The news affirms some suspicions within the opposition NDP that the Site C dam has killed the inspiration for independent power producers to come up with new and innovative renewable energy projects by effectively stopping BC Hydro from putting out a call for power in the foreseeable future.
“In the last few months we have seen significant new commitments to renewable energy in Alberta and Saskatchewan, but much work remains to be done to make those commitments a reality,” Nolet wrote.
“At the same time, despite the hard work and efforts of CanWEA and other stakeholders over many years in British Columbia we have not yet secured any significant new opportunities for wind energy in the province and both the BC Government and BC Hydro have indicated that they do not expect to proceed with a new call for power within the next decade.”
In response, CanWEA determined it must shift its focus from B.C. to emerging markets in Alberta and Saskatchewan.
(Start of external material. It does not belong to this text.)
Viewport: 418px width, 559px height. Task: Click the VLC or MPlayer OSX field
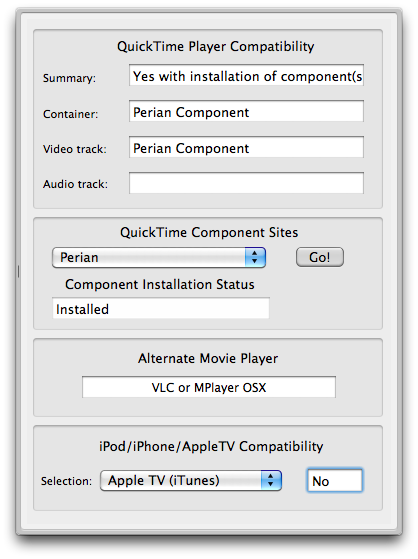click(x=209, y=387)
With the announcment comes the closing of the office for CanWEA's BC regional director, Ian Baille, who will be leaving the organization.
The NDP’s critic for Green Energy Technology says the government is trying to have it both ways by saying it will be a clean energy leader, but stunting growth in the sector by putting all their eggs in one basket: the Site C dam.
“They say they support wind power and renewable energy but both the premier and (Energy and Mines) Minister Bennett have been clear that with Site C there will be no need for any other power for a minimum ten years,” he said.
“This decision by CanWEA to close down its B.C. operations is a clear signal that they don’t see any future here at least for the foreseeable period of time and that’s a shame.”
While this announcement does nothing to change the Meikle Wind Energy project near Tumblr Ridge, which already has a 25-year power purchasing agreement with BC Hydro and is expected to finish construction at the end of the year, according to the projects website, it will mean the future of other projects is put in doubt, like the Red Willow wind (also near Tumbler Ridge) which would have been the province’s largest wind farm once complete.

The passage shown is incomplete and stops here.